Mistral 모델로 빌드하기

소개

이 강의에서는 다음 내용을 다룹니다:

다양한 Mistral 모델 탐색
각 모델의 사용 사례 및 시나리오 이해
각 모델의 독특한 기능을 보여주는 코드 샘플

Mistral 모델

이 강의에서는 3가지 다른 Mistral 모델을 탐색합니다: Mistral Large, Mistral Small 및 Mistral Nemo.

이 모델들은 모두 Github Model 마켓플레이스에서 무료로 제공됩니다. 이 노트북의 코드는 이 모델들을 사용하여 실행됩니다. Github Models를 사용하여 AI 모델로 프로토타입 제작에 대한 자세한 내용은 여기를 참조하세요.

Mistral Large 2 (2407)

Mistral Large 2는 현재 Mistral의 주력 모델로, 기업용으로 설계되었습니다.

이 모델은 원래 Mistral Large의 업그레이드 버전으로 다음을 제공합니다:

더 큰 컨텍스트 윈도우 - 128k vs 32k
수학 및 코딩 작업에서의 향상된 성능 - 평균 정확도 76.9% vs 60.4%
다국어 성능 향상 - 포함 언어: 영어, 프랑스어, 독일어, 스페인어, 이탈리아어, 포르투갈어, 네덜란드어, 러시아어, 중국어, 일본어, 한국어, 아랍어, 힌디어.

이러한 기능 덕분에 Mistral Large는 다음에서 뛰어납니다:

Retrieval Augmented Generation (RAG) - 더 큰 컨텍스트 윈도우 덕분에
함수 호출 - 이 모델은 외부 도구 및 API와의 통합을 허용하는 기본 함수 호출을 지원합니다. 이러한 호출은 병렬로 또는 순차적으로 하나씩 수행될 수 있습니다.
코드 생성 - 이 모델은 Python, Java, TypeScript 및 C++ 생성에서 뛰어납니다.

Mistral Large 2를 사용한 RAG 예제

이 예제에서는 Mistral Large 2를 사용하여 텍스트 문서에 대해 RAG 패턴을 실행합니다. 질문은 한국어로 작성되었으며, 저자의 대학 입학 전 활동에 대해 묻습니다.

이 샘플에서는 Cohere Embeddings Model을 사용하여 텍스트 문서 및 질문의 임베딩을 생성합니다. 이 샘플에서는 faiss Python 패키지를 벡터 저장소로 사용합니다.

Mistral 모델에 보내진 프롬프트에는 질문과 질문과 유사한 검색된 청크가 포함됩니다. 모델은 자연어 응답을 제공합니다.

pip install faiss-cpu

import requests
import numpy as np
import faiss
import os

from azure.ai.inference import ChatCompletionsClient
from azure.ai.inference.models import SystemMessage, UserMessage
from azure.core.credentials import AzureKeyCredential
from azure.ai.inference import EmbeddingsClient

endpoint = "https://models.inference.ai.azure.com"
model_name = "Mistral-large"
token = os.environ["GITHUB_TOKEN"]

client = ChatCompletionsClient(
    endpoint=endpoint,
    credential=AzureKeyCredential(token),
)

response = requests.get('https://raw.githubusercontent.com/run-llama/llama_index/main/docs/docs/examples/data/paul_graham/paul_graham_essay.txt')
text = response.text

chunk_size = 2048
chunks = [text[i:i + chunk_size] for i in range(0, len(text), chunk_size)]
len(chunks)

embed_model_name = "cohere-embed-v3-multilingual" 

embed_client = EmbeddingsClient(
        endpoint=endpoint,
        credential=AzureKeyCredential(token)
)

embed_response = embed_client.embed(
    input=chunks,
    model=embed_model_name
)



text_embeddings = []
for item in embed_response.data:
    length = len(item.embedding)
    text_embeddings.append(item.embedding)
text_embeddings = np.array(text_embeddings)


d = text_embeddings.shape[1]
index = faiss.IndexFlatL2(d)
index.add(text_embeddings)

question = "저자가 대학에 오기 전에 주로 했던 두 가지 일은 무엇이었나요?？
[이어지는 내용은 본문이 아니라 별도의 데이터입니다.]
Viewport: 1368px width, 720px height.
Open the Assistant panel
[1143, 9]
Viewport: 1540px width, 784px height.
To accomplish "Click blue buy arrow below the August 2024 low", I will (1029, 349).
"

question_embedding = embed_client.embed(
    input=[question],
    model=embed_model_name
)

question_embeddings = np.array(question_embedding.data[0].embedding)


D, I = index.search(question_embeddings.reshape(1, -1), k=2) # distance, index
retrieved_chunks = [chunks[i] for i in I.tolist()[0]]

prompt = f"""
Context information is below.
---------------------
{retrieved_chunks}
---------------------
Given the context information and not prior knowledge, answer the query.
Query: {question}
Answer:
"""


chat_response = client.complete(
    messages=[
        SystemMessage(content="You are a helpful assistant."),
        UserMessage(content=prompt),
    ],
    temperature=1.0,
    top_p=1.0,
    max_tokens=1000,
    model=model_name
)

print(chat_response.choices[0].message.content)

Mistral Small

Mistral Small은 Mistral 모델군의 또 다른 모델로, 프리미어/기업 카테고리에 속합니다. 이름에서 알 수 있듯이, 이 모델은 Small Language Model (SLM)입니다. Mistral Small을 사용하는 이점은 다음과 같습니다:

Mistral Large 및 NeMo와 같은 Mistral LLM에 비해 비용 절감 - 80% 가격 인하
낮은 대기 시간 - Mistral의 LLM에 비해 빠른 응답
유연성 - 필요한 자원에 대한 제한이 적어 다양한 환경에서 배포 가능

Mistral Small은 다음에 적합합니다:

요약, 감정 분석 및 번역과 같은 텍스트 기반 작업
비용 효율성 때문에 빈번한 요청이 발생하는 애플리케이션
코드 검토 및 코드 제안과 같은 낮은 대기 시간의 코드 작업

Mistral Small과 Mistral Large 비교

Mistral Small과 Large의 대기 시간 차이를 보여주기 위해 아래 셀을 실행하세요.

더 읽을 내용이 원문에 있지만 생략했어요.